In fact, even x in the std::format example is not an integer type specifier, but a hexadecimal format specifier, because the information that the argument is an integer is preserved. This allows omitting all format specifiers altogether to get the default (decimal for integers) formatting:

log << std::format("Invalid squishiness: {}\n", squishiness);

User-defined types

Following a popular trend in the Ardrite software development community, you decide to switch all your code from std::uint_least8_t to something stronger-typed and introduced the squishiness type:

enum class squishiness : std::uint_least8_t {};

Also, you decide that you always want to use ANSI-standard formatting of squishiness which will hopefully allow you to hide all the ugliness in operator<< :

std::ostream& operator<<(std::ostream& os, squishiness s) {
  return os << std::setfill('0') << std::setw(2) << std::hex
            << static_cast<unsigned>(s);
}

Now your logging function looks much simpler:

void log_error(std::ostream& log, squishiness s) {
  log << "Invalid squishiness: " << s << "\n";
}

Then you decide to add another important piece of information, sepulka security number (SSN) to the log, although you are afraid it might not pass the review because of privacy concerns:

void log_error(std::ostream& log, squishiness s, unsigned ssn) {
  log << "Invalid squishiness: " << s << ", ssn=" << ssn << "\n";
}

To your surprise, SSN values in the log are wrong, for example:

log_error(std::cout, squishiness(0x42), 12345);

gives

Invalid squishiness: 42, ssn=3039

After another debugging session, you realize that the std::hex flag is sticky, and SSN ends up being formatted in hexadecimal. So you have to change your overloaded operator<< to

std::ostream& operator<<(std::ostream& os, squishiness s) {
  std::ios_base::fmtflags f(os.flags());
  os << std::setfill('0') << std::setw(2) << std::hex
     << static_cast<unsigned>(s);
  os.flags(f);
  return os;
}

A pretty complicated piece of code just to print out an SSN in decimal format.

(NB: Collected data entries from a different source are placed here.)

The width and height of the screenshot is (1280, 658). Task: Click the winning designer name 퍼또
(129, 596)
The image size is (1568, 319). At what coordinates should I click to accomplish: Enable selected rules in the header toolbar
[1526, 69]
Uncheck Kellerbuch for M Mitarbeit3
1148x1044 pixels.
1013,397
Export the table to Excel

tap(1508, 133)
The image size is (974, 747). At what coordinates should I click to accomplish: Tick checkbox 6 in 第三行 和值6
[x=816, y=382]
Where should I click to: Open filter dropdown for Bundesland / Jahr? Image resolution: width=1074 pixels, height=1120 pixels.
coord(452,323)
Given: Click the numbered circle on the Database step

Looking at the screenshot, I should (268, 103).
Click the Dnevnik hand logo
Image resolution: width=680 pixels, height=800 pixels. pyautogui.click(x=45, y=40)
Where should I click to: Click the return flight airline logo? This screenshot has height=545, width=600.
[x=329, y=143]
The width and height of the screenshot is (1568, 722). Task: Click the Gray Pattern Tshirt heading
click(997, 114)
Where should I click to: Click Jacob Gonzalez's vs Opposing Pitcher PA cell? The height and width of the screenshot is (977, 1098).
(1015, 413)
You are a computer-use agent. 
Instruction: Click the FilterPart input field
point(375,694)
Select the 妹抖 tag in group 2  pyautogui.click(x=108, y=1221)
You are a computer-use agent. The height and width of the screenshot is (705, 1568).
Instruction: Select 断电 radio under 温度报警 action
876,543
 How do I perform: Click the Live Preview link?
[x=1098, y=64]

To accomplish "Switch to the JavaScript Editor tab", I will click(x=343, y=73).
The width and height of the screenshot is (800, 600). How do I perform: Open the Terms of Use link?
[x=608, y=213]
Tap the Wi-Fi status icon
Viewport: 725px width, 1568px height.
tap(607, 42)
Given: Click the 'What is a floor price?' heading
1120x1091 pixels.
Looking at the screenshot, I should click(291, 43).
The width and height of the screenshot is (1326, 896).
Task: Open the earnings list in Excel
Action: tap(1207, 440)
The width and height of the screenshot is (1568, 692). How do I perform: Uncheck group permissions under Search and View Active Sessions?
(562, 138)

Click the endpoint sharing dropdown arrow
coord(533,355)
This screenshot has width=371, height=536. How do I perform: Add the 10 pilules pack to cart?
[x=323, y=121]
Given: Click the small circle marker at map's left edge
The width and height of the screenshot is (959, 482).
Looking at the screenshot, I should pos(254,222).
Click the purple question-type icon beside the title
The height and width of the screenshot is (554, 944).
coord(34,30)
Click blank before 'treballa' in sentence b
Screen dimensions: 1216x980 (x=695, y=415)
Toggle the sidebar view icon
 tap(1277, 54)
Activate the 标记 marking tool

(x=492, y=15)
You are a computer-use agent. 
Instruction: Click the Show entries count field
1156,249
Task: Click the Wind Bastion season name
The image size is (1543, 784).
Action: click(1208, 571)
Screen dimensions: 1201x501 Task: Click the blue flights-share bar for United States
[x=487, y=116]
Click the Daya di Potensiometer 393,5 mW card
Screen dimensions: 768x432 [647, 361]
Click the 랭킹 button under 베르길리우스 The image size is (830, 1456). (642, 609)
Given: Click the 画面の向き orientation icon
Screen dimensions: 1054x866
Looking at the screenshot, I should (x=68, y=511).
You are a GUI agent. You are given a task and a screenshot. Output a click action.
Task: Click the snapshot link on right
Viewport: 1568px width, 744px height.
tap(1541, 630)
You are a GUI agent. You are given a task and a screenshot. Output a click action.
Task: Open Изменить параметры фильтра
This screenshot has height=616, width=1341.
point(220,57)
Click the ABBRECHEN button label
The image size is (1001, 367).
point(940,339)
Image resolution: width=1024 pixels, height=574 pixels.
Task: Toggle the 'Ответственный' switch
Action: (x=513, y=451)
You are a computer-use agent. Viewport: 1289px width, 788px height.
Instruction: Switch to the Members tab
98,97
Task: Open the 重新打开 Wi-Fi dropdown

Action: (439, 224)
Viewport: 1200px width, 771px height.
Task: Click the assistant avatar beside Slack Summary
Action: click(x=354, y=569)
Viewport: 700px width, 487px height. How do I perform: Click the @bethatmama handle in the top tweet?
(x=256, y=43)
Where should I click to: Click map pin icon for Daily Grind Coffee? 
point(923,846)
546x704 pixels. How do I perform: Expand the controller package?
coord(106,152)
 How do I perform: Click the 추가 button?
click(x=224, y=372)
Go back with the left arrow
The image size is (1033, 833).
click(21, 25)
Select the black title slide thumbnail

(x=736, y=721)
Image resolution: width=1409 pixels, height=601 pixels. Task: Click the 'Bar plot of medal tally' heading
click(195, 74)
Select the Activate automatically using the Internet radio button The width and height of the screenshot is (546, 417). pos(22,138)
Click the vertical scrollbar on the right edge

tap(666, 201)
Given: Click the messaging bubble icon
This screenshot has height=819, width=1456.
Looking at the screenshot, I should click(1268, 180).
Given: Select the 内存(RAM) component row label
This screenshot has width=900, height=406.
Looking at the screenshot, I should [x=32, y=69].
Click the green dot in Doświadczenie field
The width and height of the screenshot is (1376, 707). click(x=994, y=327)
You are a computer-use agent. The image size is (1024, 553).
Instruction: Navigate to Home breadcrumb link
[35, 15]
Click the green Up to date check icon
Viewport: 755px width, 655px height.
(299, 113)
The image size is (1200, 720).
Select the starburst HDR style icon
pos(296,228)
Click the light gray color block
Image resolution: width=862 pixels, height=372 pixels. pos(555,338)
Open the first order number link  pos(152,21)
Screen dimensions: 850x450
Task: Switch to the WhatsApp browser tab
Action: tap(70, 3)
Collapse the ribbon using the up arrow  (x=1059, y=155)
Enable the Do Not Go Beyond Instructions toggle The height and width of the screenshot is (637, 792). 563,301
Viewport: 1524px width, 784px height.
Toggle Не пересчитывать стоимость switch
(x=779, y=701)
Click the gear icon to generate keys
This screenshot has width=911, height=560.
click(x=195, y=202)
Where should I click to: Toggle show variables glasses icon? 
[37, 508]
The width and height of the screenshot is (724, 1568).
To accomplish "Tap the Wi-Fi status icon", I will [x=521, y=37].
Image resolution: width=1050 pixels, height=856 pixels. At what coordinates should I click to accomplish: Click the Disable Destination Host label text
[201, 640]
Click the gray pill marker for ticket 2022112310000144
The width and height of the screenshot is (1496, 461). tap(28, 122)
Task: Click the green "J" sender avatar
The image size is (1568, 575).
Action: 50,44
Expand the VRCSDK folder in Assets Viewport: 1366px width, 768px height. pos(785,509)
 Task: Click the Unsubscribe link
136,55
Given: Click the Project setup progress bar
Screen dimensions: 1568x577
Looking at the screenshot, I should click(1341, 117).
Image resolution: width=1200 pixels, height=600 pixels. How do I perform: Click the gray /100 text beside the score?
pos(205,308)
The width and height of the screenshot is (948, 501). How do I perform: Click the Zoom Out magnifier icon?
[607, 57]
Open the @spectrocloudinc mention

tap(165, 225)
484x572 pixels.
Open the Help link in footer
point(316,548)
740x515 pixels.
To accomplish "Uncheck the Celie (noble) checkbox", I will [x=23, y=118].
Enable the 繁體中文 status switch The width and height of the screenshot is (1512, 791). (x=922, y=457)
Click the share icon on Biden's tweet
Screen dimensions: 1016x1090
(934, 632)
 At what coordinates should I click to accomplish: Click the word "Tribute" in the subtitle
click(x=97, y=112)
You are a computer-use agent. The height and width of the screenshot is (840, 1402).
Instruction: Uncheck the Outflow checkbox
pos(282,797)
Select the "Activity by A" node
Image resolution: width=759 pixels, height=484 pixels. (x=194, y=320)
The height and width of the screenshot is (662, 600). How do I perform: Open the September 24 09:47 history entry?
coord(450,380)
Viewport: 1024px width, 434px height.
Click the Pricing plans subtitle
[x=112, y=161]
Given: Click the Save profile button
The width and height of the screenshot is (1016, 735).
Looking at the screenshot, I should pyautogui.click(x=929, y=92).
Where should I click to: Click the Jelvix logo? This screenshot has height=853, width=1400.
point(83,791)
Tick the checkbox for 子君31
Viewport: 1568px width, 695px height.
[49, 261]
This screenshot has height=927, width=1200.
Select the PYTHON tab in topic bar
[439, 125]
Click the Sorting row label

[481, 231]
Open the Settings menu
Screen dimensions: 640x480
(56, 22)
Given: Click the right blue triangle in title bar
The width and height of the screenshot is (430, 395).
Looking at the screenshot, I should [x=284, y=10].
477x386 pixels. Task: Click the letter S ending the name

std::format follows a more functional approach and doesn’t share formatting state between the calls. This makes reasoning about formatting easier and brings performance benefits because you don’t need to save/check/restore state all the time.

To make squishiness objects formattable you just need to specialize the formatter template and you can reuse existing formatters:

#include <format>
#include <ostream>

template <>
struct std::formatter<squishiness> : std::formatter<unsigned> {
  auto format(squishiness s, format_context& ctx) {
    return format_to(ctx.out(), "{:02x}", static_cast<unsigned>(s));
  }
};

void log_error(std::ostream& log, squishiness s, unsigned ssn) {
  log << std::format("Invalid squishiness: {}, ssn={}\n", s, ssn);
}

You can see the message "Invalid squishiness: {}, ssn={}\n" as a whole, not interleaved with << , which is more readable and less error-prone.

Custom formatting functions

Now you decide that you don’t want to log everything to a stream but use your system’s logging API instead. All your servers run the popular on Enteropia GNU/systemd operating system where GNU stands for GNU’s, not Ubuntu, so you implement logging via its journal API. Unfortunately, the journal API is very user-unfriendly and unsafe. So you end up wrapping it in a type-safe layer and making it more generic:

#include <systemd/sd-journal.h>
#include <format> // no need for <ostream> anymore

void vlog_error(std::string_view format_str, std::format_args args) {
  sd_journal_send("MESSAGE=%s", std::vformat(format_str, args).c_str(),
                  "PRIORITY=%i", LOG_ERR, nullptr);
}

template <typename... Args>
inline void log_error(std::string_view format_str,
                      const Args&... args) {
  vlog_error(format_str, std::make_format_args(args...));
}

Now you can use log_error as any other formatting function and it will log to the system journal:

log_error("Invalid squishiness: {}, ssn={}\n",
          squishiness(0x42), 12345);

The reason why we don’t directly call sd_journal_send in log_error , but rather have the intermediary vlog_error is to make vlog_error a normal function rather than a template and avoiding instantiations for all the combinations of argument types passed to it. This dramatically reduces binary code size. log_error is a template but because it is inlined and doesn’t do anything other than capturing the arguments, it doesn’t add much to the code size either.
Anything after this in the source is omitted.